Job Recommendation System - Mathematical Formulation
1. Core System Variables Definition
F = {f₁, f₂, ..., fₘ} # Set of all freelancers
J = {j₁, j₂, ..., jₙ} # Set of all active jobs
S(fᵢ) = [s₁, s₂, ..., sₖ] # Skill vector for freelancer fᵢ
D(jₖ) = title⨁desc⨁skills # Job document
T = {t₁, t₂, ..., tₚ} # Vocabulary
2. Term Frequency (TF) Formula
TF(t, d) = count(t ∈ d) / (∑ₜ, count(t' ∈ d))
Example:
Document: "PHP PHP JavaScript"
TF("PHP") = 2/3 = 0.667
TF("JavaScript") = 1/3 = 0.333
3. Inverse Document Frequency (IDF) Formula
IDF(t) = log(N / (1 + DF(t))) + 1
Where:
- N = total documents in corpus
- DF(t) = number of documents containing term t
Example:
If "PHP" appears in 100 of 1000 documents:
IDF("PHP") = log(1000/(1+100)) + 1 = log(1000/101) + 1 ≈ 2.29
4. TF-IDF Weight Calculation
TFIDF(t, d) = TF(t, d) × IDF(t)
Example:
TF("PHP", d) = 0.667
IDF("PHP") = 2.29
TFIDF("PHP", d) = 0.667 × 2.29 = 1.527
5. Document Vector Representation
V(d) = [TFIDF(t₁, d), TFIDF(t₂, d), ..., TFIDF(tₚ, d)]
Example vocabulary order: [PHP, JavaScript, MySQL, Python]
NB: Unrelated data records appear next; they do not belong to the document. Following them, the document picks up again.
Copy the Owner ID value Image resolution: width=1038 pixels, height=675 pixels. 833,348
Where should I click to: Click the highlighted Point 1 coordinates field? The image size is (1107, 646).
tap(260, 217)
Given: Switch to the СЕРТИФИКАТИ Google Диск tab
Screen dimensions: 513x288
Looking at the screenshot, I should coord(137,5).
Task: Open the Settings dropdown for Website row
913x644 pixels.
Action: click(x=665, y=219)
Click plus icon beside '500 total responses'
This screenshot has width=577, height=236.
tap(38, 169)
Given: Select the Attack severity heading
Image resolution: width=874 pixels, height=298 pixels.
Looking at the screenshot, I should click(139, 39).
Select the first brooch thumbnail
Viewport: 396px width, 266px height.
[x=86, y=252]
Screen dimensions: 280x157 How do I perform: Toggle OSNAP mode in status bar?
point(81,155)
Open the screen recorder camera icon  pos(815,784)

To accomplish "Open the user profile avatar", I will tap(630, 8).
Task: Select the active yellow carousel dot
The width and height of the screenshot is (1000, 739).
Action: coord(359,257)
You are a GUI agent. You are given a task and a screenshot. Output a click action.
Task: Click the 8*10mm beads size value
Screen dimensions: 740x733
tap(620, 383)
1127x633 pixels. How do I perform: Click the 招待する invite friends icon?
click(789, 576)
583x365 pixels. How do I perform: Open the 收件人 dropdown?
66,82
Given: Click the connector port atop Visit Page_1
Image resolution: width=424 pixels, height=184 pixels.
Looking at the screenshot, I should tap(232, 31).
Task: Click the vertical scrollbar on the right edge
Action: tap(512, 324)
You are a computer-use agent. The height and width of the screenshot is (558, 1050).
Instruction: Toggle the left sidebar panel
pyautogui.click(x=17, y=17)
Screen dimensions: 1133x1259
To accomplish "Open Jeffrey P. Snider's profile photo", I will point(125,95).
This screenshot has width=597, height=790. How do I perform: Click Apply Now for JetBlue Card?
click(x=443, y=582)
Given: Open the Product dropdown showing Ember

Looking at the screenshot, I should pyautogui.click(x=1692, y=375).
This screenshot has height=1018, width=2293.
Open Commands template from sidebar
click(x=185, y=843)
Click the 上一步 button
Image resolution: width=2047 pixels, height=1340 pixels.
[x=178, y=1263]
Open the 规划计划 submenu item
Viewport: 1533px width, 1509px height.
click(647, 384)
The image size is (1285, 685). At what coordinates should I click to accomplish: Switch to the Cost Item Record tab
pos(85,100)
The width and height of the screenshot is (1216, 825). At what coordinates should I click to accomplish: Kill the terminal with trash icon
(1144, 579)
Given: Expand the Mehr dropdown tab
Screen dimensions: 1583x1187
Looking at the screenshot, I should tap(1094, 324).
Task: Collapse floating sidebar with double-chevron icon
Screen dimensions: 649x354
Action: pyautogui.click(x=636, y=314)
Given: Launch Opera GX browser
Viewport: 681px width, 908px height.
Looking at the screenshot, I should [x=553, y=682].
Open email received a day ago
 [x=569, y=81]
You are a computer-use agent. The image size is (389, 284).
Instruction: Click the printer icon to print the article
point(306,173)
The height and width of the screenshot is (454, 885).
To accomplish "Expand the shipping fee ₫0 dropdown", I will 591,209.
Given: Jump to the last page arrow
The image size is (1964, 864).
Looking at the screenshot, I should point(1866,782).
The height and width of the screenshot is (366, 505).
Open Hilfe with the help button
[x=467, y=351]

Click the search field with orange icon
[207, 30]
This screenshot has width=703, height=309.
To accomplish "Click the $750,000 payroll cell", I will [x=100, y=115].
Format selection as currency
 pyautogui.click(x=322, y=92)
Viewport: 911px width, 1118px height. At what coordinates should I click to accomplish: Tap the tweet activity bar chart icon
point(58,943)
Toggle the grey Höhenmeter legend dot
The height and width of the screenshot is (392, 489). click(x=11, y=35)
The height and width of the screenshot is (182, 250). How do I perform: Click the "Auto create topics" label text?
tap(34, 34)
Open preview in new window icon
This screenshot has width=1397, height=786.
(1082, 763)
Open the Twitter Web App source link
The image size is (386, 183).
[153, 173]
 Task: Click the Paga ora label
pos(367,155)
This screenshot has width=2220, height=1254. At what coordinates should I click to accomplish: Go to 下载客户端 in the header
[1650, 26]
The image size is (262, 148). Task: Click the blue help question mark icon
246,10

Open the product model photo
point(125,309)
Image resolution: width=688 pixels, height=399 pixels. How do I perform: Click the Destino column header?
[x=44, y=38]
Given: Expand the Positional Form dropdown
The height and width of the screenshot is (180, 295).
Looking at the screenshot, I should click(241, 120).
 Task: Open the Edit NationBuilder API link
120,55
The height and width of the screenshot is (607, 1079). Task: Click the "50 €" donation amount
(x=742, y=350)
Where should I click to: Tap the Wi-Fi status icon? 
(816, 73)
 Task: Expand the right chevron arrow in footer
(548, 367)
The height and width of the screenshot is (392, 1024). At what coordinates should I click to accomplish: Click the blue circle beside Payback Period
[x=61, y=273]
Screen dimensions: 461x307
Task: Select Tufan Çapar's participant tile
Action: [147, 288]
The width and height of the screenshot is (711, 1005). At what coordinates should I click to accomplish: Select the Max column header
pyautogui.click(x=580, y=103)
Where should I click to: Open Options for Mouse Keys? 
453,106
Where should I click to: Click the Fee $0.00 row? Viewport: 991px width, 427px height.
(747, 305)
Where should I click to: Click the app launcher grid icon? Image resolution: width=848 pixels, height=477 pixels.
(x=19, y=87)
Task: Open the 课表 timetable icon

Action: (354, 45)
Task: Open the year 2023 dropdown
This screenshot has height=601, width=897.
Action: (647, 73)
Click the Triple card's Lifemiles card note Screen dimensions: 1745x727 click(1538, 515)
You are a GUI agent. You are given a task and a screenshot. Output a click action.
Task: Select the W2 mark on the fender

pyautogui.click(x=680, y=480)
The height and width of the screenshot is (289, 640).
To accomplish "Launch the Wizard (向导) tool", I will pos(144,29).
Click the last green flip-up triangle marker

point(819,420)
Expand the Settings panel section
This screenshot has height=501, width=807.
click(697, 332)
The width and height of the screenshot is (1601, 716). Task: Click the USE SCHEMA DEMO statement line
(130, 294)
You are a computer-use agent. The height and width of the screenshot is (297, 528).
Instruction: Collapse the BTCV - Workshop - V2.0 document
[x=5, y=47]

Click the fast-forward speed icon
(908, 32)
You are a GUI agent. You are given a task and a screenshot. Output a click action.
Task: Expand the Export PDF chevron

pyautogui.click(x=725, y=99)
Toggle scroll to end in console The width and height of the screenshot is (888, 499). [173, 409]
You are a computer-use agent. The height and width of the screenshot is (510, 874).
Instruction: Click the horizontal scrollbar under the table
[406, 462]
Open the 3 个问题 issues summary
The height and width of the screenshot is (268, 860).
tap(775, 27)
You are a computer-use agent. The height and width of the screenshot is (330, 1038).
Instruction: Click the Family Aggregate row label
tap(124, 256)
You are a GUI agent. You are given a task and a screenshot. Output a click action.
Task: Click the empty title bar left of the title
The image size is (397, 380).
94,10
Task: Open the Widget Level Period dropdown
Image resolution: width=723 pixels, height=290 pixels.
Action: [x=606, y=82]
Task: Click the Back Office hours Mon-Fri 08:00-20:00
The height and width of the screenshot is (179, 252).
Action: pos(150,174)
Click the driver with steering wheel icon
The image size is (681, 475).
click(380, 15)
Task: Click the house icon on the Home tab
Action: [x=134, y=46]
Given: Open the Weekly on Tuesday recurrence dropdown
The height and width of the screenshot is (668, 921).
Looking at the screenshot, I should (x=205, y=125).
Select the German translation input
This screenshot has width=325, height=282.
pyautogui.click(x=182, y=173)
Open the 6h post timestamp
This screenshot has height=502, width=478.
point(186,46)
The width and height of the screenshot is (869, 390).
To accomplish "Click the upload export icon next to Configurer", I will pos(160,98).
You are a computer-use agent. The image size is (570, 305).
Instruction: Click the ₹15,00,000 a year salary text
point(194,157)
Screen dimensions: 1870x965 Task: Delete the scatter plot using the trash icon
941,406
Document vector: [1.527, 0.873, 0, 0]
6. Dot Product Calculation
For vectors A = [a₁, a₂, …, aₚ] and B = [b₁, b₂, …, bₚ]
A·B = ∑ᵢ₌₁ᵖ (aᵢ × bᵢ)
Example:
A = [1.5, 0.8, 0, 0] B = [1.2, 0, 0.9, 0] A·B = (1.5×1.2) + (0.8×0) + (0×0.9) + (0×0) = 1.8
7. Vector Magnitude Calculation
‖A‖ = √(∑ᵢ₌₁ᵖ aᵢ²)
Example:
A = [1.5, 0.8, 0, 0] ‖A‖ = √(1.5² + 0.8² + 0² + 0²) = √(2.25 + 0.64) = √2.89 = 1.7
8. Cosine Similarity Formula
cosine(A, B) = (A·B) / (‖A‖ × ‖B‖)
Example:
A·B = 1.8 ‖A‖ = 1.7, ‖B‖ = 1.5 cosine(A, B) = 1.8 / (1.7 × 1.5) = 1.8 / 2.55 = 0.706
9. Job Recommendation Score
For freelancer fᵢ and job jₖ
R(fᵢ, jₖ) = cosine(V(S(fᵢ)), V(D(jₖ)))
Where:
- V(S(fᵢ)) = TFIDF vector of freelancer's skills
- V(D(jₖ)) = TFIDF vector of job requirements
10. Match Classification Rules
Based on cosine similarity score R
High Match: R > 0.7 # Strong skill overlap Medium Match: 0.4 ≤ R ≤ 0.7 # Partial match Low Match: R < 0.4 # Minimal or no skill match
11. Budget Compatibility Score
B(fᵢ, jₖ) = 1 - |budget_fᵢ - budget_jₖ| / max(budget_fᵢ, budget_jₖ)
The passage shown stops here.